Reviews and an investigation of the Bachman sparrow's diet in eastern Texas summarize the species that comprise the Bachman's sparrow's diet. A variety of grass seeds such as panicgrasses, bristlegrasses (Setaria sp.), crowngrasses (Paspalum spp.), and threeawns are eaten by Bachman's sparrows as well as seeds of several other taxa, including blueberries (Vaccinium spp.), pines, and sedges (Carex spp). Arthropods in the Bachman's sparrow's diet include grasshoppers and crickets (order Orthoptera), spiders (order Araneae), beetles (order Coleoptera), caterpillars (order Lepidoptera), wasps (order Hymenoptera), and leafhoppers (family Cicadellidae). Insects comprise more of the Bachman's sparrow diet in spring and fall than in winter. Stomach contents of Bachman's sparrow collected in eastern Texas in summer (n=5) and fall (n=11) had a greater abundance of insects than those collected in winter (n=4).

==Predators==
Data demonstrating which species prey on Bachman's sparrow are lacking. However short-tailed hawks (Buteo brachyurus) [48] and possibly American kestrels (Falco sparverius) prey on adult Bachman's sparrows. Species responsible for nest predation are not generally known. Evidence in some studies suggest mammalian predators and snakes eat Bachman's sparrow nestlings.

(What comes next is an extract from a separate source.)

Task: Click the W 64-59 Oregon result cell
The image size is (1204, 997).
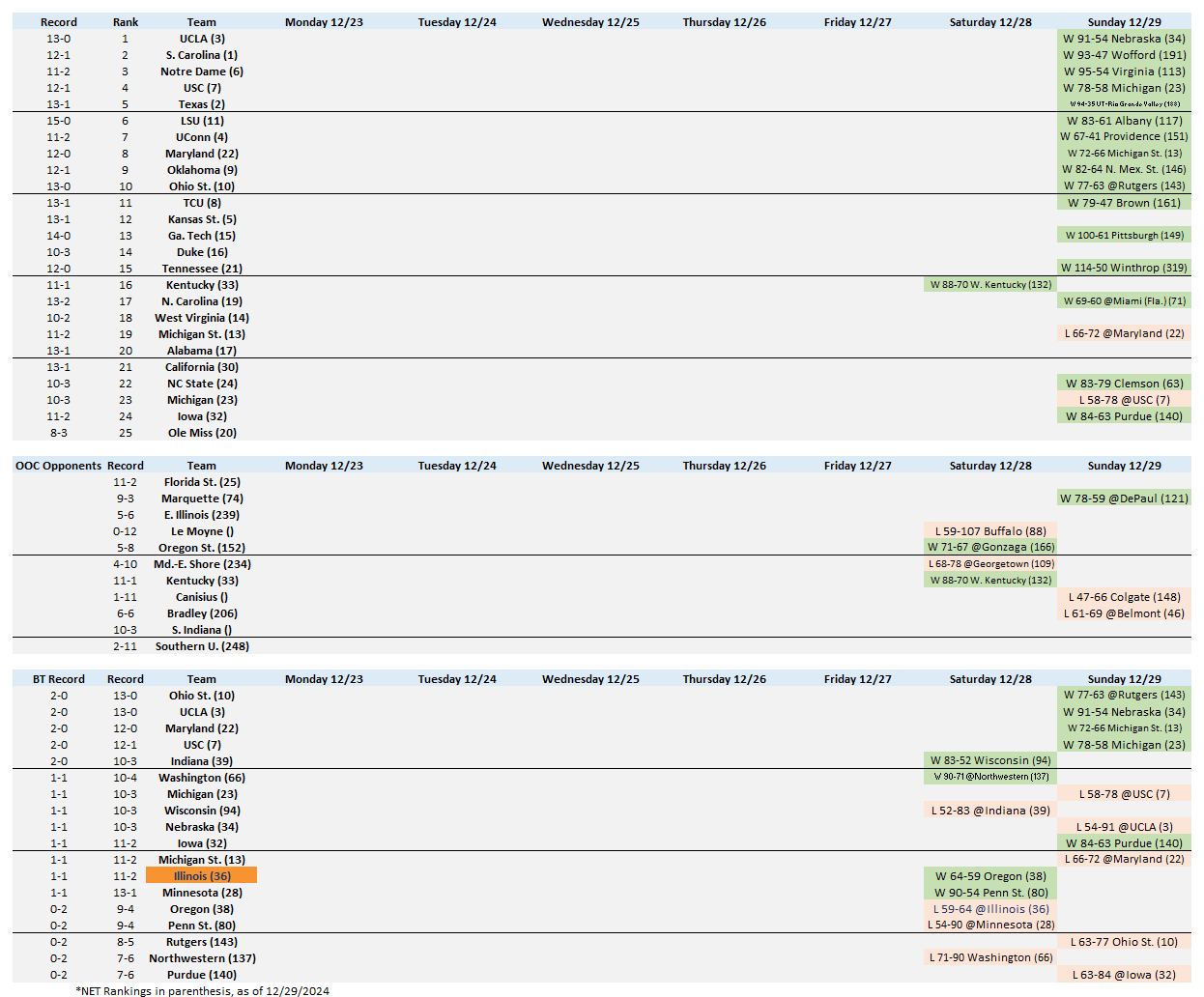Action: (x=990, y=876)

A 2019 study in Florida video-monitored 65 nests and recorded 37 individual depredation events by 12 total species. Most (51%) of nest predation was caused by snakes (black racer, corn snake, gray rat snake, cottonmouth, and coachwhip), followed by mesomammals (coyote and bobcat; 19%), rodents (hispid cotton rat, cotton mouse, and eastern woodrat; 16%), and fire ants and blue jays (14%). Predators were not identified for 17 additional depredation events.

Bachman's sparrow nests are occasionally parasitized by brown-headed cowbirds (Molothrus ater). In shortleaf and loblolly pine plantations of central Arkansas, 5% of 38 nest failures were due to brown-headed cowbird parasitism.

==Conservation==
The Bachman's sparrow is considered to be near threatened by the IUCN and vulnerable to extinction by NatureServe as of 2023. North American Breeding Bird Survey data suggest that the species has declined since the survey began in 1966. The species' dependence on seral communities for habitat complicates conservation management.